My answer is, why not?

9 thoughts on “FAQ

  1. Pam Smith says:

    Good “walking”, I have done parts in NC and Virginia and will be there again this summer! Looking forward to following your journey.

  2. Madison Porter says:

    Lindsey, I’ve been keeping up with your blog as much as I can and it sounds like you guys are having a wonderful time. I’m writing my research paper about the Appalachian Trail for Cloute’s Nature class and I need an interview. I figured you would be the perfect person. : ) I didn’t know if it would be better for me to ask you the questions on here or if you had another way that would be better for you. If you could let me know, that would be awesome! Thank you!

    • linzgordo says:

      Hi Madison! That is awesome that you’re doing your paper on the AT! I would be more than happy to answer your questions. Feel free to email me our questions if you like. I don’t have Internet much out here, but we will be taking a day off in town on Friday, so I could answer your questions then. I may also be able to do the interview over the phone on Friday if you prefer that, but AT&T service can sometimes be spotty. Whatever works for you!
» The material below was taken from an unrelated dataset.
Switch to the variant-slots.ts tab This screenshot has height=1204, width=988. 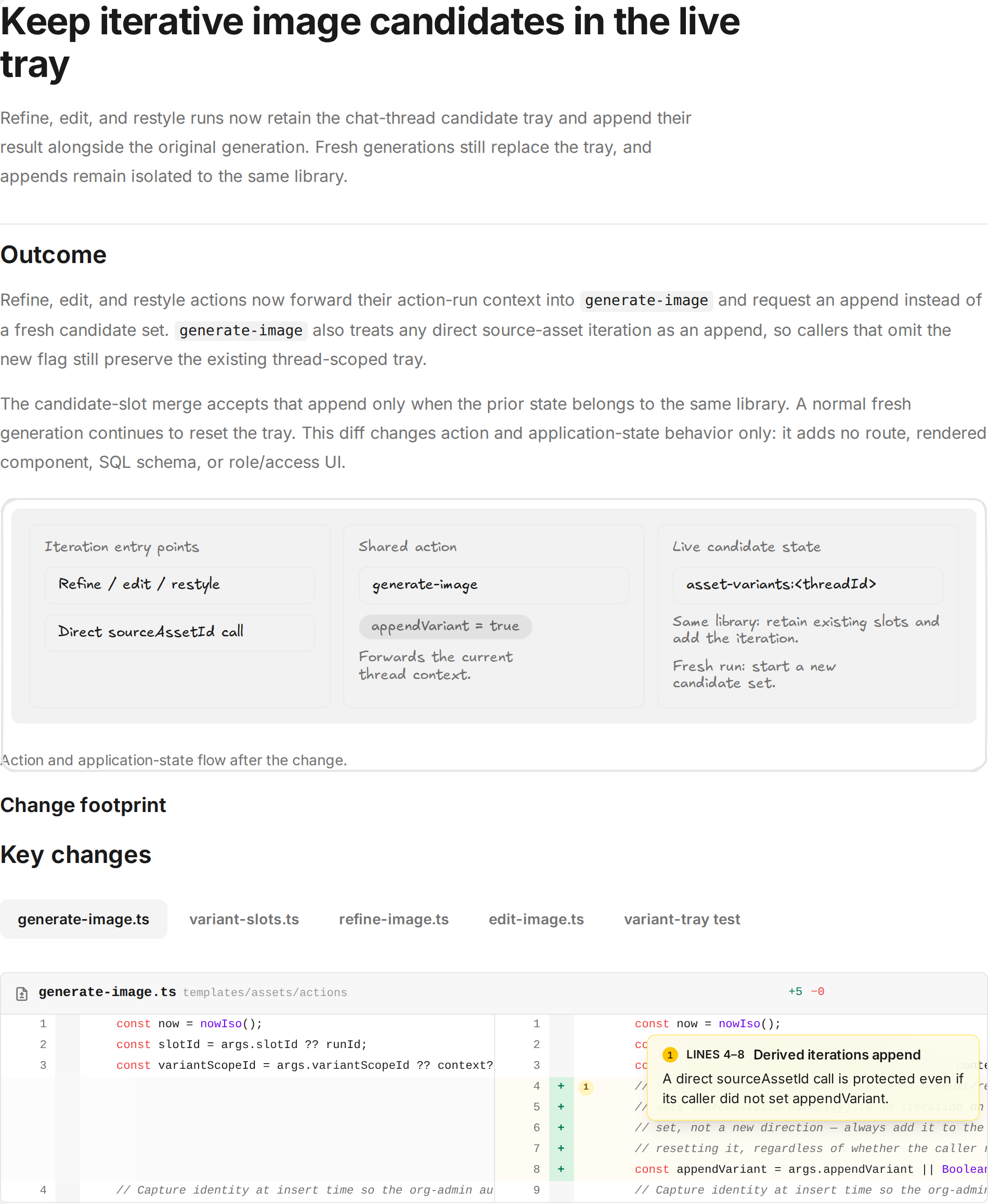pyautogui.click(x=244, y=920)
My email is Lindsey.cait.gordon@gmail.com

      I look forward to answering your questions!

      • Madison Porter says:

        Hey Lindsey,
        I e-mailed you yesterday my questions and I’m just wondering if you got it. I know you don’t have internet all the time.

        Thanks! Madison

      • linzgordo says:

        Hi Madison,

        I sent my answers to you late last night. Did they not send? I will try again if not.



  3. ken schultz says:

    HI, know its been a while since your trip but I am hoping you can help. You have a post about staying at the falls creek campsite, just north of Penmar park. I am planning a hike with some boy scouts and cant seem to find confirmation that there is camping near falls creek. Any info you can provide would be a huge help. Thanks so much

    • linzgordo says:

      Hi Ken, there is indeed a camp site right at Falls Creek. It’s a decent-sized campground, so you shouldn’t have a problem camping there with the scouts. How many of you will be camping there?

      • ken schultz says:

        Thank you so much for the info will prob be about 10 of us with 5 tents, we have been hiking north in sections starting at harpers ferry and dont want to skip any parts. Thanks this really saves us.

      • linzgordo says:

        No problem! It’s a nice campsite right next to the creek and quite close to PenMar. When I can access my guidebook, I’ll check to see if there are any other details I can give you. From what I remember, there should be enough space there for 5 tents.